→ **Jobs**
a - In the newspaper profile of Tampa home designer Thomas Lamb, which film sparked his interest in studying architecture?
b - Write the next few paragraphs of the newspaper profile of Tampa home designer Thomas Lamb, picking up after its final sentence.

Crafting homes down to the details
Planner Thomas Lamb's creations - typically with $1.5-million price tags - are spreading through the Tampa area.
By JANET ZINK
© St. Petersburg Times
published June 28, 2002
When Thomas Lamb was a kid, he passed up coloring books on grocery store shelves.
He went straight for the house plan books.
Carefully, with liquid eraser and pens, he altered floor plans, laying the foundation for his future vocation.
"I've always loved drawing," he says.
Now 37 and the founder of Thomas Everett Lamb Design and Development, he's one of South Tampa's hottest home designers. He has a client roster thick with Tampa's rich and famous -- former Tampa Bay Buccaneer Brad Culpepper, baseball great Tito Martinez, New York Yankees owner George Steinbrenner.
But it was Paul Newman, playing an architect in The Towering Inferno, who sparked Lamb's interest in studying architecture.
"That feeling he had of being so proud of being in the building when they did the unveiling. I just thought, 'That is so fascinating,'" he says.
His Mediterranean designs and restorations have become as much a fixture in South Tampa as the Bayshore Boulevard balustrade.
Lamb grew up in Tampa, the son of educators. His father, Jack, was assistant superintendent of schools in both Hillsborough and Pinellas counties and now serves on the Hillsborough County School Board. His mother, Nora, taught elementary school for 35 years.
Lamb attended St. Lawrence Catholic School and Jesuit High School, then earned his bachelor's degree in architecture from Notre Dame University and a master's degree in urban planning from the School of Architecture at the City College of New York.
After graduation, he worked for a developer in New York City, then returned to Tampa in 1990 and took a position with the Florida Center for Urban Design and Research at the University of South Florida.
He calls himself a custom home planner, not an architect, because he has not sought Florida licensing.

Dataset records:
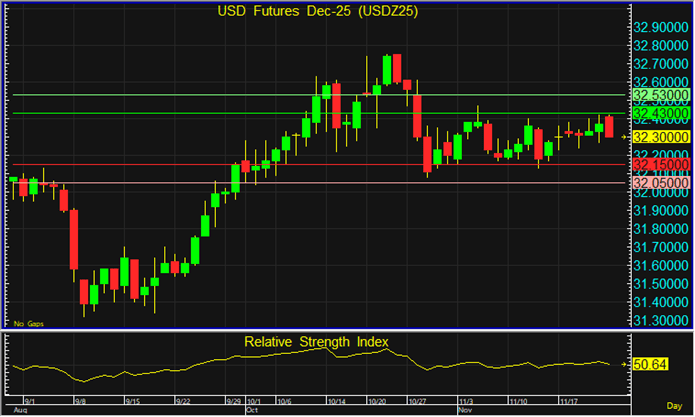Image resolution: width=695 pixels, height=417 pixels.
Task: Click the 31.30000 label on price axis
Action: [662, 320]
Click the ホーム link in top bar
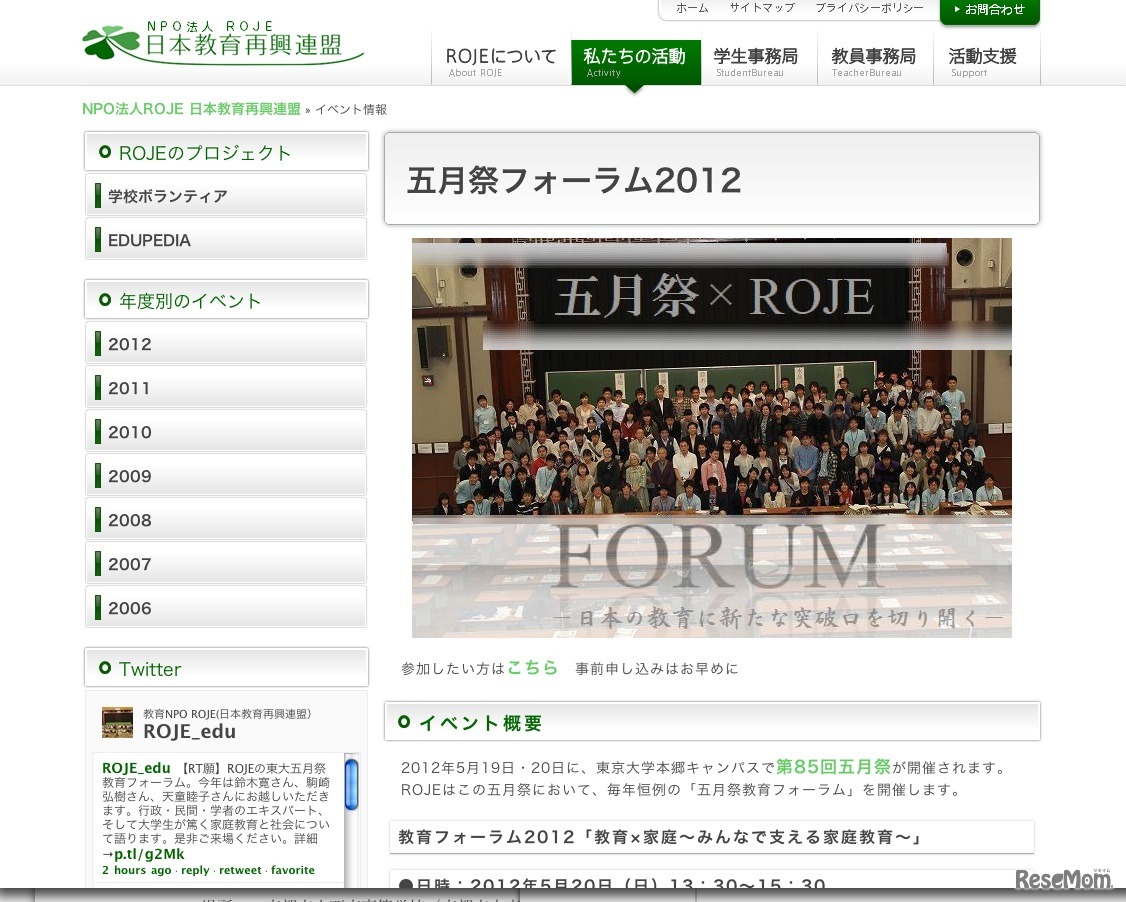Image resolution: width=1126 pixels, height=902 pixels. pyautogui.click(x=691, y=8)
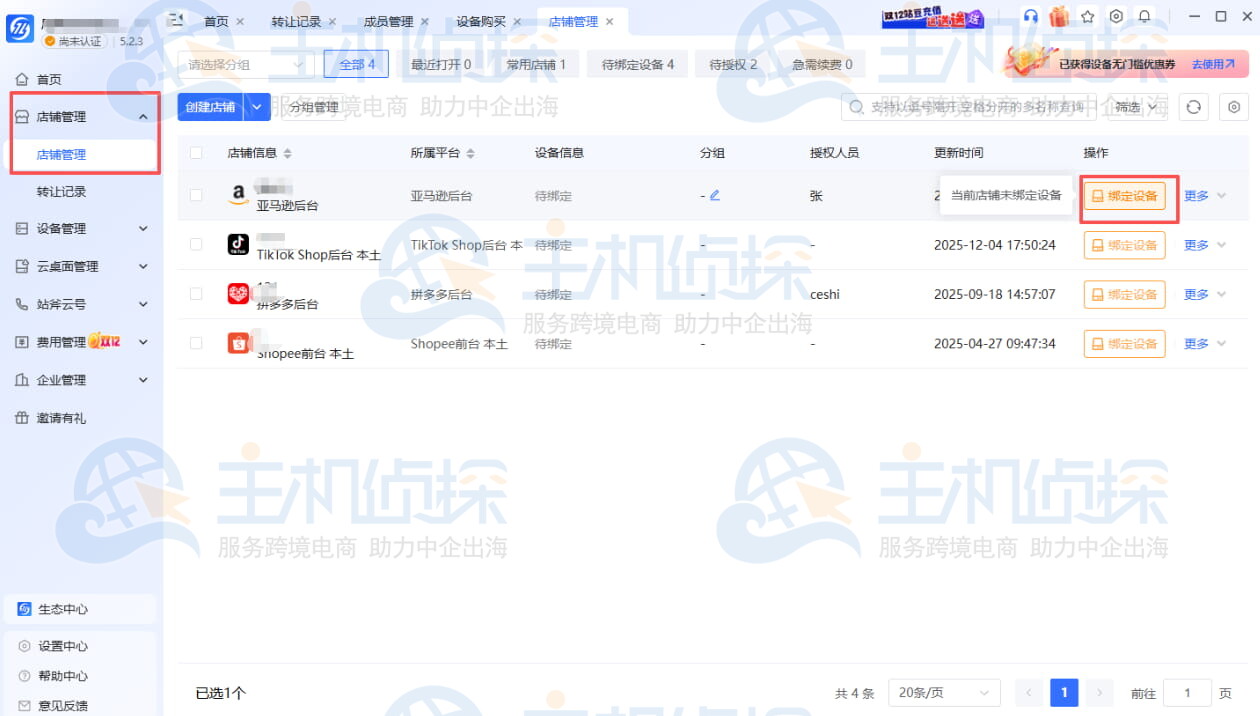Open the headset customer service icon
The height and width of the screenshot is (716, 1260).
tap(1030, 15)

→ **Responses to the exercise**
a - The Towering Inferno, in which Paul Newman plays an architect.

b -
The big break came when Maryanne Lifsey, the mother of a close friend, hired him to remodel the study in her Culbreath Isles home. She was so pleased with Lamb's work that she asked him to renovate a larger portion of her home that included the family room, kitchen, service area and guest rooms. The $500,000 project was completed the day that Lifsey hosted a party for supporters of the Children's Home.
"It put my name on the map locally," Lamb says of the project.
In 1991, he founded Thomas Everett Lamb Design and Development, working from his house. In the first year, he handled about four projects. Through word of mouth, his reputation spread.
Now, he oversees up to 40 projects at a time, has six employees and works out of a renovated bungalow off MacDill Avenue.
He picks and chooses his projects.
"I want to create things that are unique and lasting," he says.
He juggles all aspects, assisting clients with lot choice, home design, builder selection and even picture hanging.
One client asked Lamb to select his toothbrush.
"All he brought was his clothes," Lamb says.
Lamb homes typically cost about $1.5 million to build, excluding lot price. Some resemble the so-called McMansions that have raised hackles in old neighborhoods.
"I urge clients to emphasize quality of space over quantity of space," Lamb says.
When coming up with a design, he asks clients what style they want and has them produce a wish list of features for the home.
Then he works his magic, usually at home, with pencil and paper, late at night, the time of day when his creative juices really flow. It's not unusual for him to sketch until 2 a.m. Days often begin at 7:30 a.m. He visits construction sites, puts finishing touches on interiors and meets with clients.
Although he creates homes that reflect the tastes of his clients, most of his designs are Mediterranean.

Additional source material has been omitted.